Manny Fewer: Or maybe you should just stop being such a big baby girl and get some metal in your blood.
Jesse Howell: This album doesn't wait for you to get your cup of coffee and get settled into an armchair- It throws you right out on the churning open waters. I can't think of an album I've listened to recently that could conjure up such vivid imagery and sustain it throughout the listen. I feel a part of the impossible task and the epic journey. Michael mentioned the sudden shifts, and I have to agree that it is often jarring and exciting. Unexpected (and good) transitions are something I really enjoy in music. This album is full of them. Can you guess which one, (about mid-album) that I flipped over?
Jordan Carr: I find myself having to revise my listening habits with this album as well. I'm not unfamiliar with heavy metal but Leviathan strikes me as a nearly impenetrable wall of sound. This album does not expect you to passively listen. It demands your attention regardless of your wishes. At first this turned me off but upon repeated listening I found myself struck by how much the sound mirrored what I imagine the icy, unforgiving ocean would sound like if it could rock my face off rather than simply drown me. The driving pulse that punctuates much of the album evokes images of barreling toward glory and/or destruction.
Michael: Pardon me while I get stupidly heteronormative: A lot of classic metal has an androgynous element, particularly in the shrill vocals (not to mention feathered hair) of bands like Iron Maiden. Those elements are totally absent in Mastodon’s music, which lacks anything I would associate with femininity. Moby Dick, a story where women are basically non-entities, is perfect subject matter.
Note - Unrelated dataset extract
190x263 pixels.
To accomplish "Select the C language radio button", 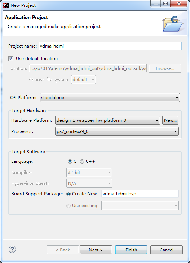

Jordan: This could easily have turned into a rather silly concept album. I rolled my eyes at the Norse themed lyrics but, in context it all seemed appropriate. On a raw, emotional level, this works, although a part of me would have preferred some sections with greater musical contrast. I'm thinking some passive section interrupted by the crushing drive. Working off of something as epic and dense as Moby Dick requires a very complex structure to not merely the music but the overall structure of the album as a whole.
Michael: I would have liked more contrast, too, but I realize that this non-stop pummelcrush works on a conceptual level. Chasing a whale across the ocean in order to kill it is a very macho kind of derangement, and the participants in this doomed errand are in immediate danger of being crushed, suffocated or swallowed. Fittingly, the music on Leviathan relentlessly crushes, suffocates and swallows the listener. (It does this, of course, in a sea of testosterone.)
Jordan: Complaints aside, if I was to go hunting for my white whale I would choose this before anything softer.
Jesse: One thing I appreciate about Leviathan is the variety of voices you hear. It really seems to pry into the hearts of the each of the cast of characters in the story, and tell each different perspective. How do you prepare your heart for an inevitable disaster?